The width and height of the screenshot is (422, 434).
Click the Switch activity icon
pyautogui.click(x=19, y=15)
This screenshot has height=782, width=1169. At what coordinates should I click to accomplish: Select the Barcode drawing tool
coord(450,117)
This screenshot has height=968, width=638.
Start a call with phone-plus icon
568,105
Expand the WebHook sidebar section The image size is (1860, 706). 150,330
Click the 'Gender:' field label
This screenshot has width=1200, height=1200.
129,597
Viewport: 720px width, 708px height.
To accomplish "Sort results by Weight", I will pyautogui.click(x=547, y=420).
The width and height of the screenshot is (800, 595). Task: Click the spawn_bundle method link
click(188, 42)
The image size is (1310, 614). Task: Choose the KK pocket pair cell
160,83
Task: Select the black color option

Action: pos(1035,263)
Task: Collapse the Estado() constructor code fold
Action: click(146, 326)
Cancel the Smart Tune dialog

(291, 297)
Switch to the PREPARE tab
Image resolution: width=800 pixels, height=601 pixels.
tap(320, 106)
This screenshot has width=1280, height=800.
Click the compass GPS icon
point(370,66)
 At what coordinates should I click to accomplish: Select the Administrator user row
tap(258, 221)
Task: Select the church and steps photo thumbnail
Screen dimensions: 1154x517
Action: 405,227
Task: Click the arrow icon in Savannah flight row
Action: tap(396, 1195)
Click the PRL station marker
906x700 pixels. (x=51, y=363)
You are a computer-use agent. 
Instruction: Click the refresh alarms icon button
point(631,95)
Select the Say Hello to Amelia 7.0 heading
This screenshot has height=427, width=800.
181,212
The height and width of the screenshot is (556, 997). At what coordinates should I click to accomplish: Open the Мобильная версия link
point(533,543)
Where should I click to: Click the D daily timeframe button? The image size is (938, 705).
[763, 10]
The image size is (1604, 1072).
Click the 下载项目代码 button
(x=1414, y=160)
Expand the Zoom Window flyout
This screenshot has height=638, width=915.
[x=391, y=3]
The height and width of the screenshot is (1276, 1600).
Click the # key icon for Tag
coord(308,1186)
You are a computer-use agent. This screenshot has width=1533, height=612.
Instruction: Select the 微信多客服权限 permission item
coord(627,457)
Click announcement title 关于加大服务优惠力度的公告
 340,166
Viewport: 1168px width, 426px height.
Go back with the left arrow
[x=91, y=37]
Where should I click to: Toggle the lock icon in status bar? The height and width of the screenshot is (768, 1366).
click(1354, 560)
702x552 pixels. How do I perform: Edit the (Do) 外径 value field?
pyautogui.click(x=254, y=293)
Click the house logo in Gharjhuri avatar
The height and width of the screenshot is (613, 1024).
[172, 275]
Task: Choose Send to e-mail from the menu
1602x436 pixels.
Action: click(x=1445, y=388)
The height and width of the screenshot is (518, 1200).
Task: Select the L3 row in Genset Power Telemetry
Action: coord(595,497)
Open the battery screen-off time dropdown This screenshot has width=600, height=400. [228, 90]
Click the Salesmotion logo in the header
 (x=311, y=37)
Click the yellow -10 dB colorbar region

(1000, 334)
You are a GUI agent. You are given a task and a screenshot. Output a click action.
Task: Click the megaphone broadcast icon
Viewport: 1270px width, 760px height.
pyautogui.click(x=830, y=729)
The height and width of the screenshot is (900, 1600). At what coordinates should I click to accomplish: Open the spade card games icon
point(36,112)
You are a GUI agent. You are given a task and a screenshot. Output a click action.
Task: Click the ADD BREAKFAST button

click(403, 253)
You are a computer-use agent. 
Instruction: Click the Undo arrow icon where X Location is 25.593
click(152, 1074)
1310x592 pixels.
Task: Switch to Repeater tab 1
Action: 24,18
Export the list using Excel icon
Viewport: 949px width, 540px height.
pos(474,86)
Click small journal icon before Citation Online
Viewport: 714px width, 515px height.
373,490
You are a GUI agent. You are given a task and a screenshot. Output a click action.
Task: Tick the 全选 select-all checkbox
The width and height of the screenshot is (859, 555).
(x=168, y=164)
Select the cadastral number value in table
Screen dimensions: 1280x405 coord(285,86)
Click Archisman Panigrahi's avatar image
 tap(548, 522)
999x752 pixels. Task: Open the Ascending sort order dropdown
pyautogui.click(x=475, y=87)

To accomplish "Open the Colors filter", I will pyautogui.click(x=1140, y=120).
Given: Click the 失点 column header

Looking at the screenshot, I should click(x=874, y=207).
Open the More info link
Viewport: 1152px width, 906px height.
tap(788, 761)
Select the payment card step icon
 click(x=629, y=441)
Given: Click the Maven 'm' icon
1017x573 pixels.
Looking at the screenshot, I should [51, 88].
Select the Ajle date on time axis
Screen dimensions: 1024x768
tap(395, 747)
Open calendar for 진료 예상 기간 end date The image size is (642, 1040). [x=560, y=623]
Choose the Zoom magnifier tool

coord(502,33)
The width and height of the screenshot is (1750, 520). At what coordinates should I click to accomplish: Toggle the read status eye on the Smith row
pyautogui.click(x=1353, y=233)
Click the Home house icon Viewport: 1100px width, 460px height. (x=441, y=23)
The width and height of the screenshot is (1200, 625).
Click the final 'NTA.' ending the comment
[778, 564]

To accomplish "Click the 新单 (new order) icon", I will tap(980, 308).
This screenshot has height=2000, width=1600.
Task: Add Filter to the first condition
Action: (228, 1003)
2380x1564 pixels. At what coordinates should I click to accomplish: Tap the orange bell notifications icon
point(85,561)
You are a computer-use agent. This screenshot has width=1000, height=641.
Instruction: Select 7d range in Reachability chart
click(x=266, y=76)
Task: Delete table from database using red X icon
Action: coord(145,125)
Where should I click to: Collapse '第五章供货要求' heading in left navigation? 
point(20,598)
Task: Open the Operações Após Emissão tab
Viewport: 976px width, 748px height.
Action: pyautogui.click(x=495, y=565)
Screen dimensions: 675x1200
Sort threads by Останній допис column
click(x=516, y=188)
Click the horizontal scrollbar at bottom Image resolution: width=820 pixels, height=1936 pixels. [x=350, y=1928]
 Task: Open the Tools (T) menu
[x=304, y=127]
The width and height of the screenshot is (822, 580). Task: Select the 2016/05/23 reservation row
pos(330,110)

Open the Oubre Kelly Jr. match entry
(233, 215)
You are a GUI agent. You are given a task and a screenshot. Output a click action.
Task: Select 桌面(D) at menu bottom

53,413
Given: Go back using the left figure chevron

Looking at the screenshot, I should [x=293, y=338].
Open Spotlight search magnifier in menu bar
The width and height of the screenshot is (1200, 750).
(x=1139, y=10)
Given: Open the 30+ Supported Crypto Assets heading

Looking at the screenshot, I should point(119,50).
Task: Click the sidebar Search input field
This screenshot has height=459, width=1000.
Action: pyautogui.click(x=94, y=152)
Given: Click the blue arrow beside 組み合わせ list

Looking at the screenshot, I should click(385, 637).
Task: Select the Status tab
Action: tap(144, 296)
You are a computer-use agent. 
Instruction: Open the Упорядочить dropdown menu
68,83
++++
How many of the lines in the records include the word "house"? Only the number should be given.

2